Hello
I have an application which requires computing the derivative of the model’s logits (more accurately - the log softmax of them) with respect to the model’s parameters, multiplied by a constant vector.
Theoretically, this can be done exactly by a single forward pass, as demonstrated in the following PyTorch tutorial: Forward-mode Automatic Differentiation (Beta) — PyTorch Tutorials 1.13.1+cu117 documentation.
Following this tutorial I had managed to write a version of this code for my use case:
def jacobian_vector_product(model, inputs, vector):
params = {name: p for name, p in model.named_parameters()}
tangents = {name: vec_pt for name, vec_pt in zip(params.keys(), vector)}
with torch.autograd.forward_ad.dual_level():
for name, p in params.items():
del_attr(model, name.split("."))
set_attr(model, name.split("."), torch.autograd.forward_ad.make_dual(p, tangents[name]))
out = model(inputs)
lsm = F.log_softmax(out, dim=1)
jvp = torch.autograd.forward_ad.unpack_dual(lsm).tangent
return jvp
(Note here that the original setattr
and delattr
were replaced by a nested version of them).

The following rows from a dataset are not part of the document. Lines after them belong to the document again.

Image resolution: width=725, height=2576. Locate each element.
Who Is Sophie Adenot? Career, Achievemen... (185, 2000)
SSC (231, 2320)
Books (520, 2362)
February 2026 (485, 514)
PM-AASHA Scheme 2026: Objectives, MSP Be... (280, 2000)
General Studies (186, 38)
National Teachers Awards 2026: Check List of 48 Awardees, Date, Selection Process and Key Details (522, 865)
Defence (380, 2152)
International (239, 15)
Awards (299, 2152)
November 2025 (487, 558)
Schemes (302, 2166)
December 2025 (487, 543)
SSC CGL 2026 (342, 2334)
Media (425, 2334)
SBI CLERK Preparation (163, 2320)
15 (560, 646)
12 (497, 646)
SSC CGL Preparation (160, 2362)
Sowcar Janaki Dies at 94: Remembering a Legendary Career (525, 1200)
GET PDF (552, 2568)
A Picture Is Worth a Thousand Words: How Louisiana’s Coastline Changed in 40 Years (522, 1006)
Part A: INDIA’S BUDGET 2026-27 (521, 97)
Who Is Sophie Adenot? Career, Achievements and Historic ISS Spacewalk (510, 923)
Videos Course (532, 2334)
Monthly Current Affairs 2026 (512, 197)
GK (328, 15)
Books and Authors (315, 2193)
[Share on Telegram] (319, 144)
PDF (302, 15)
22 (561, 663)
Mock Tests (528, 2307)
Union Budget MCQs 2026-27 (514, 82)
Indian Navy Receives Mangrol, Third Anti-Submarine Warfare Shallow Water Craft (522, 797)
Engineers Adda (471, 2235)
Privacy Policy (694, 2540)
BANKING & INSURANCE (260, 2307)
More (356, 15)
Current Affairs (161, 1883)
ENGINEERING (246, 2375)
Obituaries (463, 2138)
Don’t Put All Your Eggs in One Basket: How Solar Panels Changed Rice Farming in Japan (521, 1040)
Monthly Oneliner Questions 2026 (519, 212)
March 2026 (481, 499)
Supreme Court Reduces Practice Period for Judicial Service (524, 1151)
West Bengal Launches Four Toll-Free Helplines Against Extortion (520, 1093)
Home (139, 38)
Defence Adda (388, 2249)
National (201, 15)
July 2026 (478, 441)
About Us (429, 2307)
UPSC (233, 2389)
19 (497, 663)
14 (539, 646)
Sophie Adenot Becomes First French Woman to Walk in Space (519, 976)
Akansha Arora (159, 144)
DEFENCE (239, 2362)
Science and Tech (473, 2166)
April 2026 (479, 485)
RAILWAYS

Indeed, the above code works perfectly when I don’t use any kind of data parallelism.
However, when I wrap the model with nn.DataParallel(), the forward pass in this function yields an error indicating that the model and the inputs are not on the same device.
After a quick debugging I found out that the batch indeed splits to multiple chunks, and that the input is distributed correctly, however all the forward passes are ocuuring on cuda:0 instead of being distributed correspondingly to the inputs.
I think the issue has to do something with the attribute editing loop.
This is because when I tried to comment out the attribute editing loop - forward pass worked properly (although, of course, the jvp equals None).
I have also tried to wrap the model with DataParallel after editing the attributes but I get the same error.
I would appreciate any assistance on this,
Thanks!